The implications of last week’s SNP landslide for housing policy are considerable because, until now, much of the behind-the-scenes horse-trading has involved Labour and SNP haggling over what they would regard as their own patches. If anything was going to go in what was previously regarded as good Labour territory at Brunstane, they were damn well going to build at Cammo. And vice-versa.

Now there is no such thing as guaranteed Labour fiefdoms, although there is a belief that last-man-standing Ian Murray’s victory in Edinburgh South was not just down to tactically voting Tories and that there is a solid bedrock of support in places such as Southhouse and Burdiehouse.

So as housing policy is being dictated by the SNP centrally, it could be in Labour’s interest to fight developments tooth and nail and let the SNP take the blame when Neil gives the go-ahead. Except there are two more years of the Labour-SNP coalition in the City Chambers to go and, as lead partner, it’s not in Labour’s interest to bring the agreement to an end and try to run the city on a minority basis. After Better Together, no-one in the Labour Party is in any hurry to do a deal with the Conservatives.

Senior party figures accept there is a temptation to bring the relationship to a head over housing, but the prevailing view is there is more electoral advantage to be gained by maintaining stability than engineering the collapse of an administration they lead. They also understand the need for more houses and would rather be in a position to exert what influence they can to limit the impact on communities rather than walk away.

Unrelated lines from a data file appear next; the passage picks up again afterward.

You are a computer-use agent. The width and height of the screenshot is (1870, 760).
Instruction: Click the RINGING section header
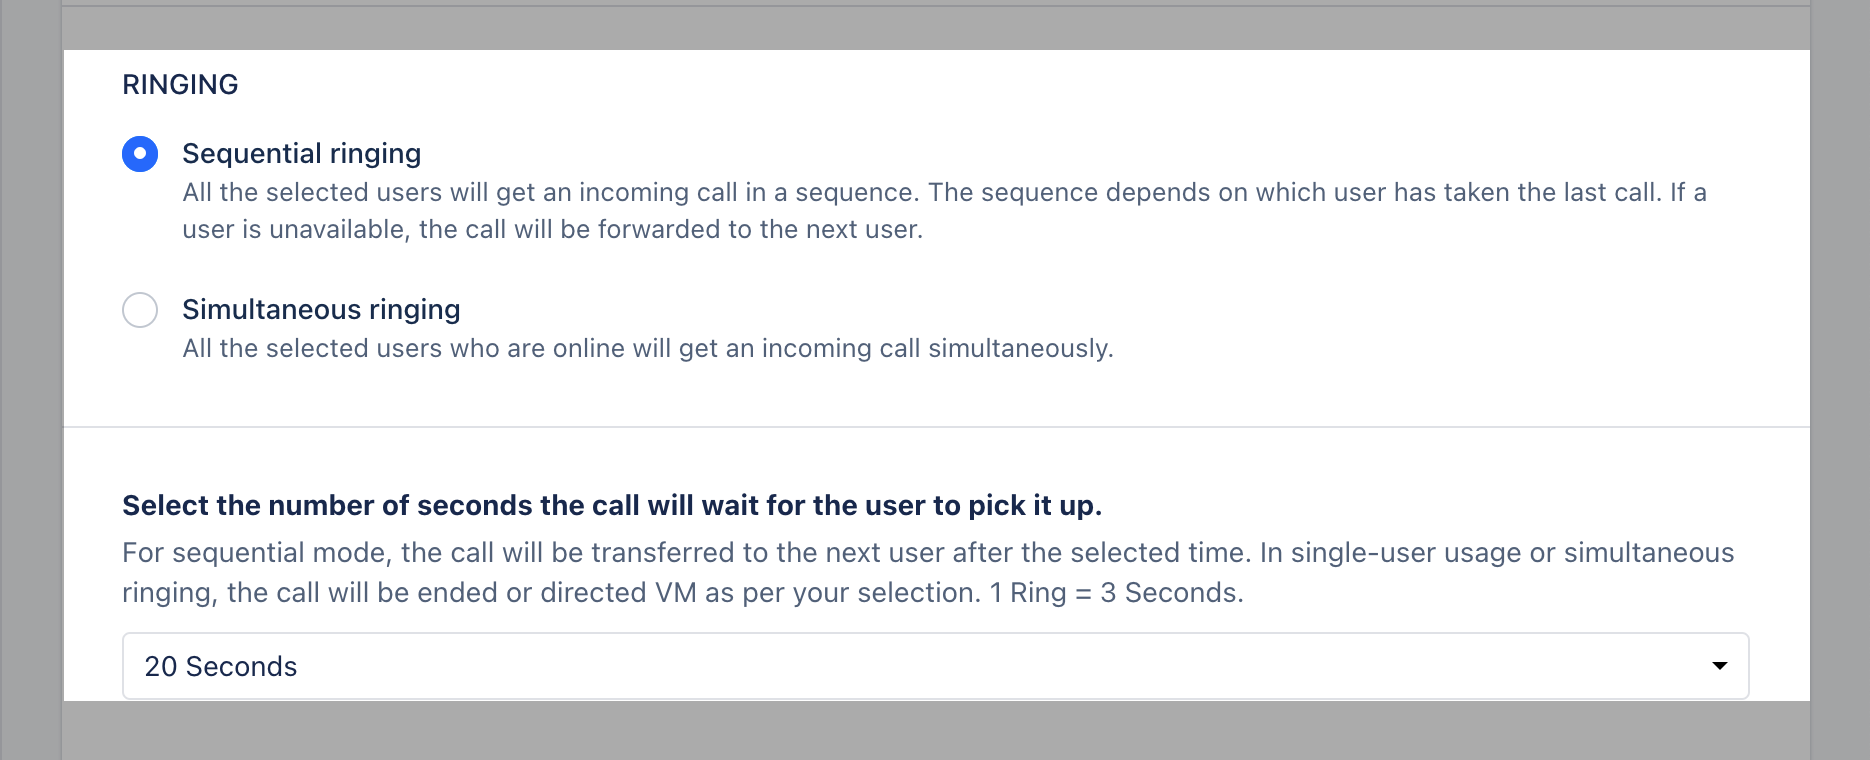[180, 84]
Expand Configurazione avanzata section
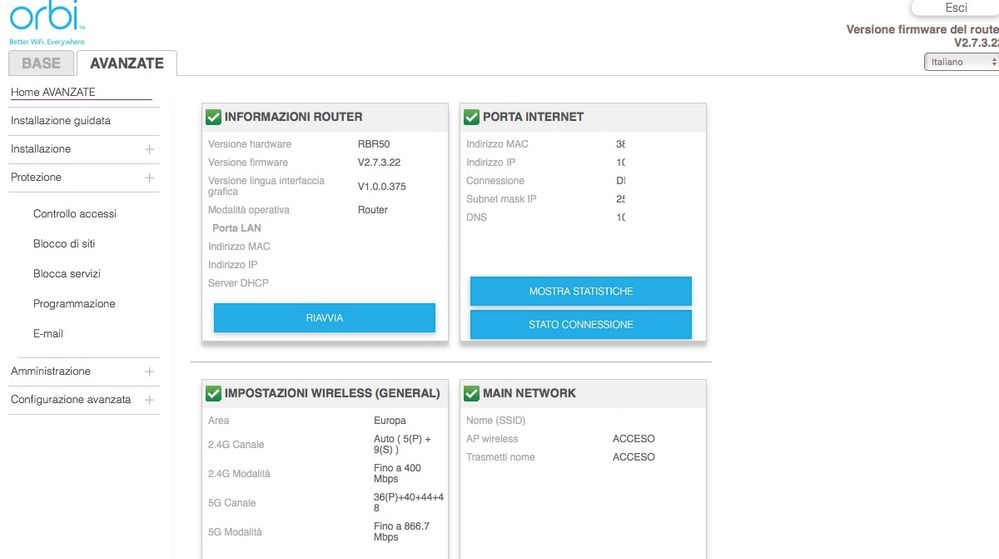The height and width of the screenshot is (559, 999). tap(149, 399)
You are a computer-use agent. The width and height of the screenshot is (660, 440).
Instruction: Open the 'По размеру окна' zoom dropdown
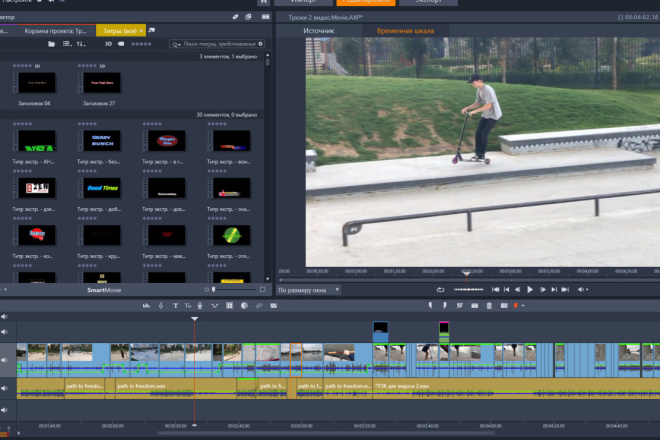pos(309,290)
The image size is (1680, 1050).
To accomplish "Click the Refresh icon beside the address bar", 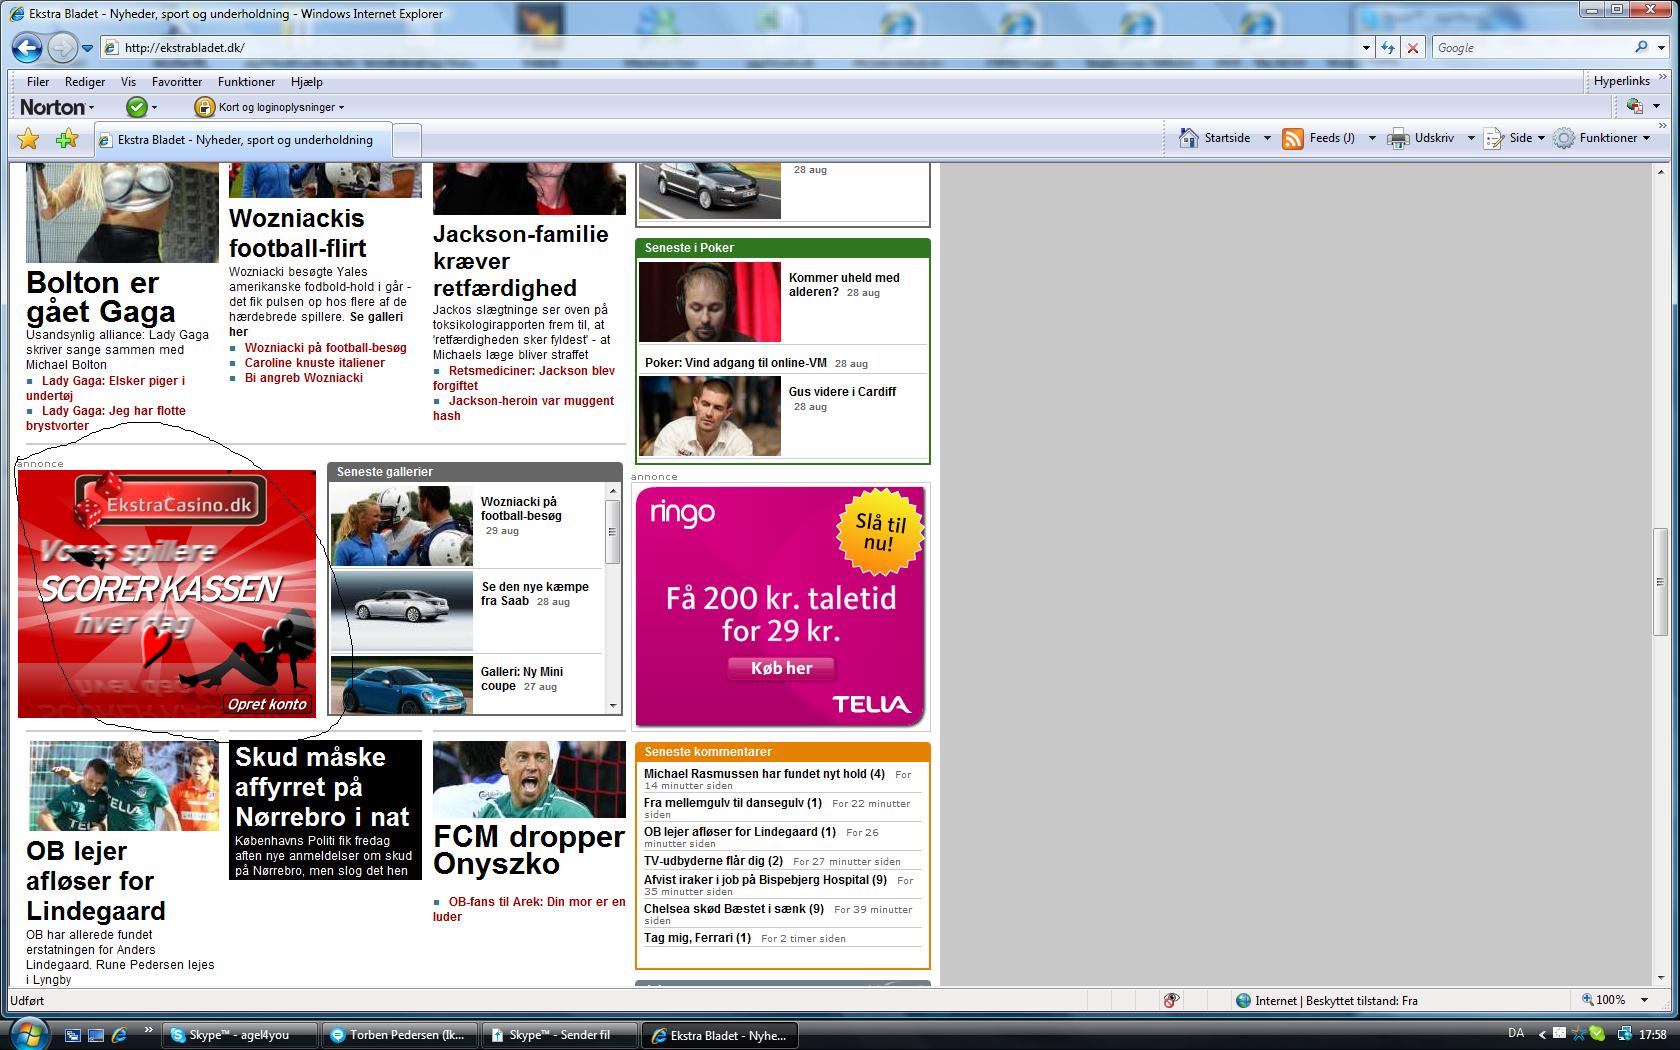I will [1388, 47].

But no-one summed up the housing system better than new SNP leader Sandy Howat – the LDP was mince, he said, and then voted it through. It wasn’t Edinburgh’s finest day.

• The four years it has taken to agree the LDP is a clear an illustration of why Scotland’s planning system is in urgent need of reform.

Taking so long to produce a blueprint for the future has meant it has been almost impossible for civic leaders to set their decisions in a proper strategic context and the result has been almost a piecemeal approach as applications come in.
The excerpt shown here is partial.